A moving dramatisation about child survivors of the Holocaust, which was shot in Northern Ireland, has been nominated for this year’s Bafta TV awards.

The Windermere Children, based on a true story, receives a nod in the Single Drama category.

Northern Ireland doubled for the Lake District when filming took place here in 2019. The remarkable true story, dramatised for the first time, was penned by Bafta-nominated screenwriter Simon Block and produced by Wall to Wall. It explores the friendships formed among the children who arrive in the idyllic Windermere countryside to recuperate after surviving the concentration camps.

The drama, directed by Emmy winner Michael Samuels, was based on the powerful first-person testimonies of the children.

Belfast production company Erica Starling has also been nominated for its documentary Lee Miller — A Life on the Frontline. It receives nods for Editing: Factual (Claire Gullion) and for Director: Factual (Teresa Griffiths).

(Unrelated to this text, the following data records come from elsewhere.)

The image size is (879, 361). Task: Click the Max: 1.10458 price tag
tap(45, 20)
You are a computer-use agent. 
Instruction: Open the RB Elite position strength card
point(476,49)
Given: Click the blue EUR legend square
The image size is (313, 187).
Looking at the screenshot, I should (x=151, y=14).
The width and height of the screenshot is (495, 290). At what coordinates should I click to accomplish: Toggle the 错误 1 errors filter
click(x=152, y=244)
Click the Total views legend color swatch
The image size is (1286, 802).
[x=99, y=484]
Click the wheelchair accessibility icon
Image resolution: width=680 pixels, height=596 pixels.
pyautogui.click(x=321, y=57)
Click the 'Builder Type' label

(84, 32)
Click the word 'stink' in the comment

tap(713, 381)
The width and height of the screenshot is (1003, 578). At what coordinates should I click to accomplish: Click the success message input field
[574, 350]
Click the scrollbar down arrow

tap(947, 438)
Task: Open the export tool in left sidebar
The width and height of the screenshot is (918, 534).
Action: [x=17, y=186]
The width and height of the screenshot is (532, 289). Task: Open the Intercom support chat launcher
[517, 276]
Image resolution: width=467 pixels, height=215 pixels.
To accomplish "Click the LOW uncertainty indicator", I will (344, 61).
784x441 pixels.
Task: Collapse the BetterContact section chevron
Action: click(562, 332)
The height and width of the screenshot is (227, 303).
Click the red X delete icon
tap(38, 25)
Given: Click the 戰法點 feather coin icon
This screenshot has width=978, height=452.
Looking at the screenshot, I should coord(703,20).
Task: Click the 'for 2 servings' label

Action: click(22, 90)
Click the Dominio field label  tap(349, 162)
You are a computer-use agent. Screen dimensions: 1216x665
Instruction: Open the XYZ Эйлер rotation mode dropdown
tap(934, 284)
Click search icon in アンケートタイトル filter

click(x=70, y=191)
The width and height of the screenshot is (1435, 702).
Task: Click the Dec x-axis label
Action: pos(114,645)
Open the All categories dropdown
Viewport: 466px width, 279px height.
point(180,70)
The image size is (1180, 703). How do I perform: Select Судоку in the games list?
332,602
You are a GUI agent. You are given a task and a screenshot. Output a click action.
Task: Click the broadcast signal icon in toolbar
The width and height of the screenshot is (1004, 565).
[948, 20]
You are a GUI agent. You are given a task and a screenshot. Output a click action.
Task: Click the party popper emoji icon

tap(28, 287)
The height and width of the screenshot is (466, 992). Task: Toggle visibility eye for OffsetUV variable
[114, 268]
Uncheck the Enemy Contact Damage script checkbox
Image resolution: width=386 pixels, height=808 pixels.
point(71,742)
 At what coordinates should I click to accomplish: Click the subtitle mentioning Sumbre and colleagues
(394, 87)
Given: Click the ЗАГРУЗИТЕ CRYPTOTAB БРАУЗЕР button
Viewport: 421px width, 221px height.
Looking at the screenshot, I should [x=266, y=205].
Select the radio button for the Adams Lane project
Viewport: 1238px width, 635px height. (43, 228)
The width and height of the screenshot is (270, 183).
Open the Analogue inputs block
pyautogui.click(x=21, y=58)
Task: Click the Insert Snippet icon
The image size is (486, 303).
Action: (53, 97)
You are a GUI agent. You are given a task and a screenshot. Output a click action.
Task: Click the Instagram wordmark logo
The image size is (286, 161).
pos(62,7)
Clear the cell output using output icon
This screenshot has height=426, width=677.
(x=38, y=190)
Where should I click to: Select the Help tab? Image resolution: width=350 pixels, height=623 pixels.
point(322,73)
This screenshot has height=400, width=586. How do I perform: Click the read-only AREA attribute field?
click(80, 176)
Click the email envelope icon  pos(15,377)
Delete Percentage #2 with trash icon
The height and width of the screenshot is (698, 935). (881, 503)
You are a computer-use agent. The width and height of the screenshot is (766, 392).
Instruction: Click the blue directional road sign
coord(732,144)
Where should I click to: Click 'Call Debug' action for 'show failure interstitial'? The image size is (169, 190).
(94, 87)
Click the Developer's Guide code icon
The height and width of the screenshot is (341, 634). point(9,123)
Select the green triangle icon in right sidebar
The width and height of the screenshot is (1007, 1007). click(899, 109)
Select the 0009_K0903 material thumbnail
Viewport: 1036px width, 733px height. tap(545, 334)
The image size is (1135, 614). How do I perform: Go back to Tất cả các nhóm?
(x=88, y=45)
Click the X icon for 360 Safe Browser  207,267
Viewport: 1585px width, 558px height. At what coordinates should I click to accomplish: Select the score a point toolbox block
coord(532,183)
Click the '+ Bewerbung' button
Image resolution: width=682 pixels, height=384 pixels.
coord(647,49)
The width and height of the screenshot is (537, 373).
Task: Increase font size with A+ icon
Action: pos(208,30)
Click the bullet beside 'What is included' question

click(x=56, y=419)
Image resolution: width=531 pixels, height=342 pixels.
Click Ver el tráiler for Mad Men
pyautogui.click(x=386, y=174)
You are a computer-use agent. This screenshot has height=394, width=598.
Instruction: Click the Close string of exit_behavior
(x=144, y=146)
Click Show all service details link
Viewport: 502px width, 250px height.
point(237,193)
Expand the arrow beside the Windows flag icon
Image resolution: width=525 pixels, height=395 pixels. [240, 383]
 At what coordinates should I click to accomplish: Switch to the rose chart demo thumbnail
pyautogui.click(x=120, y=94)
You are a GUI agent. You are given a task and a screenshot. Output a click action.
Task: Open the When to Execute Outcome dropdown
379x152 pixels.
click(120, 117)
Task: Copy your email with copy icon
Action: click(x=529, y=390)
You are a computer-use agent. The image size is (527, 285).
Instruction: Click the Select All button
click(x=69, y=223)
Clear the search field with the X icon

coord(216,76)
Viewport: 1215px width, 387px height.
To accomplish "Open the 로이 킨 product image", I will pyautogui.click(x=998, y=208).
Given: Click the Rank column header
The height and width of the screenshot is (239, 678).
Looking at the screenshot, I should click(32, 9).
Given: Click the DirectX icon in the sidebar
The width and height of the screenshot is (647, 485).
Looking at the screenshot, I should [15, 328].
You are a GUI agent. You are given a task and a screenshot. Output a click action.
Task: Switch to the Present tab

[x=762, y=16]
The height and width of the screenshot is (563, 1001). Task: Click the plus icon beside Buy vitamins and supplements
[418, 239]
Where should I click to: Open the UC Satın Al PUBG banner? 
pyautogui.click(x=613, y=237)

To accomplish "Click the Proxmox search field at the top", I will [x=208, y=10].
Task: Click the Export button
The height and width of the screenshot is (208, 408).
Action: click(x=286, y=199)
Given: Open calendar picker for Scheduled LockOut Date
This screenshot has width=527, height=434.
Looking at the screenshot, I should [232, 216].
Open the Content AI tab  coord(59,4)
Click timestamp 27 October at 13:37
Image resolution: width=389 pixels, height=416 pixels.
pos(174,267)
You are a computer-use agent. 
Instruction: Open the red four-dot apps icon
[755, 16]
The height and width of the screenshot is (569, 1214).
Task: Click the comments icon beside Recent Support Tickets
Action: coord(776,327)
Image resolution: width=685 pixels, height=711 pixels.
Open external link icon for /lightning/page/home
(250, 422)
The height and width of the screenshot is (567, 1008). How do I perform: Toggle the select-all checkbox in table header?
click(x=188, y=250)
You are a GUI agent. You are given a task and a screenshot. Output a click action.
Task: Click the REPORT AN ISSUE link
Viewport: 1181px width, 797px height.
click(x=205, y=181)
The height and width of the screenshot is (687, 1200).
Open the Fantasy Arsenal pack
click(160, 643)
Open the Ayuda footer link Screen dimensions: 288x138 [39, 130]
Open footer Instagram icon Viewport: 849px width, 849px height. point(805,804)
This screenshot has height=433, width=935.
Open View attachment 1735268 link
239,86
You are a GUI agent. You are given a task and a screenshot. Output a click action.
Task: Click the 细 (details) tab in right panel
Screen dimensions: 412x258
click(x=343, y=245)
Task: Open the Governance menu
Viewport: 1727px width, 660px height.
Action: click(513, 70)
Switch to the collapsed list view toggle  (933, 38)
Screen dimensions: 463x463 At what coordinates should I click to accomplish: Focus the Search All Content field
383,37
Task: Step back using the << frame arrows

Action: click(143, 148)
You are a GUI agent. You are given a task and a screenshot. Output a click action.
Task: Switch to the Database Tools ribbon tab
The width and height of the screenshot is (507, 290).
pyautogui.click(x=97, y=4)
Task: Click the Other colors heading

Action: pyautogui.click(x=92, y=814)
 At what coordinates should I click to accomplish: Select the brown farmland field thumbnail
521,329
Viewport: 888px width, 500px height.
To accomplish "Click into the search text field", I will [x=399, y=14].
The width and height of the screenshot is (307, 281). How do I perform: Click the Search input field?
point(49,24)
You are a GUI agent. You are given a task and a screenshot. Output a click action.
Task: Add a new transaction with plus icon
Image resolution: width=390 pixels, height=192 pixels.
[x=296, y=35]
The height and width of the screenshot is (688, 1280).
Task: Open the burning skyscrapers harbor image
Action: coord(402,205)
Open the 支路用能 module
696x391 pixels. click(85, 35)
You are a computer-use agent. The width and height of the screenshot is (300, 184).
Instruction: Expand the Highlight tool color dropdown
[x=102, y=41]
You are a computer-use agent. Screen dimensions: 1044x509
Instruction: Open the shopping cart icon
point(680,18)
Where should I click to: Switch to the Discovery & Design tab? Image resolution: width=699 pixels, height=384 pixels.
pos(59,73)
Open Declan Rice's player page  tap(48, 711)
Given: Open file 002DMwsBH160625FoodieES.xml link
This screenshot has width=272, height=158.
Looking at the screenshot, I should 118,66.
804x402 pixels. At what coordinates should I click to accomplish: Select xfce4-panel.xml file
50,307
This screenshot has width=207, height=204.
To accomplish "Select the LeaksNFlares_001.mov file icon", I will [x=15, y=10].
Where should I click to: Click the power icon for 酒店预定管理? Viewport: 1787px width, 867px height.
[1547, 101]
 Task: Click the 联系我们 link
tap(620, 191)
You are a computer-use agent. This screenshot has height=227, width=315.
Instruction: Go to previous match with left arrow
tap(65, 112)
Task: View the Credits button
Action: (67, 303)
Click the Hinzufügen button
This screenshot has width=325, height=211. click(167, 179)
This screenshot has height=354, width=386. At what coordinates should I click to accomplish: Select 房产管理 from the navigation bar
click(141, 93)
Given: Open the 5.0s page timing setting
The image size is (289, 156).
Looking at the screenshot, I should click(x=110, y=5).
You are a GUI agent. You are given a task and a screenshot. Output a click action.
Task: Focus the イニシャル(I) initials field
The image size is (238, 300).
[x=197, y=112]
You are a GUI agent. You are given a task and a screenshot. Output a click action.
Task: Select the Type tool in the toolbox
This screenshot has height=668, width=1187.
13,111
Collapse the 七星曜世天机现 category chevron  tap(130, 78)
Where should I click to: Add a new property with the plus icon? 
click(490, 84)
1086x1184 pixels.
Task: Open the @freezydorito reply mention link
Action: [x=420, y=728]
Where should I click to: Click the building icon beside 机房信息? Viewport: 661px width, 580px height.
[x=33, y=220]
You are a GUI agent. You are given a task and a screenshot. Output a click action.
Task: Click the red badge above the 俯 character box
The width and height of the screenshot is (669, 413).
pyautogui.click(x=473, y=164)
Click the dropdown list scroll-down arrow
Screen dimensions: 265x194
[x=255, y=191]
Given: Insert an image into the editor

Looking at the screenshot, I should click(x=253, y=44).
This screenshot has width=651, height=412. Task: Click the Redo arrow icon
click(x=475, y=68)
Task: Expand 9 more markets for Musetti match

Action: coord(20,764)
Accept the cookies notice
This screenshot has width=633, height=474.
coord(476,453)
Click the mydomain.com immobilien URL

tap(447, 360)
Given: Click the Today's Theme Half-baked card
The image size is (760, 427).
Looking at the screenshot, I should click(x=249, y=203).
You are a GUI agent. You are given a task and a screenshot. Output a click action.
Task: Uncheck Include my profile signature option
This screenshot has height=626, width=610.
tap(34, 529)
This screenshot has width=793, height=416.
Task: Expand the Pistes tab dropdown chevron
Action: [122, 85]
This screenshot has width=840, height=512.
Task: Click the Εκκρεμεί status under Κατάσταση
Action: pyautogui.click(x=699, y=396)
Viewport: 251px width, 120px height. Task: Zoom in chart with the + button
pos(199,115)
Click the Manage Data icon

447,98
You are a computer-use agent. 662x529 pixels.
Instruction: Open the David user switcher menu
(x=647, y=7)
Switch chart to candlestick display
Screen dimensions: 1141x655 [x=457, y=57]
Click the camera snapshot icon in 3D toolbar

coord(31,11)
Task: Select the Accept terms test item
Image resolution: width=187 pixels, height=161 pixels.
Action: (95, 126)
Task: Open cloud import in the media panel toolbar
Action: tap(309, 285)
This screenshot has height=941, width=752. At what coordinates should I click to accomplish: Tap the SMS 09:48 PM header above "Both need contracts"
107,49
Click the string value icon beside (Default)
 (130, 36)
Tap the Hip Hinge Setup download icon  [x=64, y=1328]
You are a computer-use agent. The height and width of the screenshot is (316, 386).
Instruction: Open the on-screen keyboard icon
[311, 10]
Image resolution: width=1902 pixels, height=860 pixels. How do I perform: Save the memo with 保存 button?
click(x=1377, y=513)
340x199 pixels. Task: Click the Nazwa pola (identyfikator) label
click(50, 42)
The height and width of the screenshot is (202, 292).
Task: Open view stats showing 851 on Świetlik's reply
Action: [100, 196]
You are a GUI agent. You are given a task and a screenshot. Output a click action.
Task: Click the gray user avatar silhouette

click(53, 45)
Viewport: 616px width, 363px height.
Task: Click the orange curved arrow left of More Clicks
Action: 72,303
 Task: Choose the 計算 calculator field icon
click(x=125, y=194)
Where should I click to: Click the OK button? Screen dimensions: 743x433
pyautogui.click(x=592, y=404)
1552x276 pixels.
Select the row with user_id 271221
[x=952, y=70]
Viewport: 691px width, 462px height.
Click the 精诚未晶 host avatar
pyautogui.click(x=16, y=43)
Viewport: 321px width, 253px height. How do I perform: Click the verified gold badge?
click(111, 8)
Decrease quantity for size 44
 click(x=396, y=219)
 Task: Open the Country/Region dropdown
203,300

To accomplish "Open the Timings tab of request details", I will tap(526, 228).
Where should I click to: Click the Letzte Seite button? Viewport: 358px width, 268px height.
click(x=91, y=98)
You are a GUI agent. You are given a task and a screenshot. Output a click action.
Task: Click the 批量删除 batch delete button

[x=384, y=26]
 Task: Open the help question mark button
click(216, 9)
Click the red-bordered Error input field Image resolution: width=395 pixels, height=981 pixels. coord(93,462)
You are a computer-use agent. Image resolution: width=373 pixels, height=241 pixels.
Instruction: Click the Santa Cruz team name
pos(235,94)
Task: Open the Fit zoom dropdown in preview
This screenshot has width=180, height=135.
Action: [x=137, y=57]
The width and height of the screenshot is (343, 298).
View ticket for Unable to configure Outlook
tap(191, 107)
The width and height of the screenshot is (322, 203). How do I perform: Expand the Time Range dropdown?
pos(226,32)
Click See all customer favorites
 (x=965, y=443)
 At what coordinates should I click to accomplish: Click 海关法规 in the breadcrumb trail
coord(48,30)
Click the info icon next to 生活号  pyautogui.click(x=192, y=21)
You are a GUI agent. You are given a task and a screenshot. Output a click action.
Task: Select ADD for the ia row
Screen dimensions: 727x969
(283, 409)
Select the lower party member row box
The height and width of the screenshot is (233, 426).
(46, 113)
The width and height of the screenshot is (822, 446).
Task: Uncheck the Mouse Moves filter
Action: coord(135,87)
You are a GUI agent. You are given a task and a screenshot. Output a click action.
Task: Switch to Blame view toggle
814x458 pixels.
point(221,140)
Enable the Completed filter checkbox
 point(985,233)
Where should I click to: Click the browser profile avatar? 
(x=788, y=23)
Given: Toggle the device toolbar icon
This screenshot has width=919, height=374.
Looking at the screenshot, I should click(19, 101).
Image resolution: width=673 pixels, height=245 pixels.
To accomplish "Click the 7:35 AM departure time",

The documentary follows the story of one of the most remarkable female icons of the 20th century through her transformation form a supermodel into an internationally famous war reporter. The co-production with Ronachan reflected on Miller’s ground-breaking work and explored her radical spiriting and willingness to break any taboo, both as an artist and a woman.

The Windermere Children was broadcast last year on BBC Two on Holocaust Memorial Day to mark the 75th anniversary of the end of the Holocaust. The drama starred Thomas Kretschmann, Romola Garai, Tim McInnerny and Iain Glen.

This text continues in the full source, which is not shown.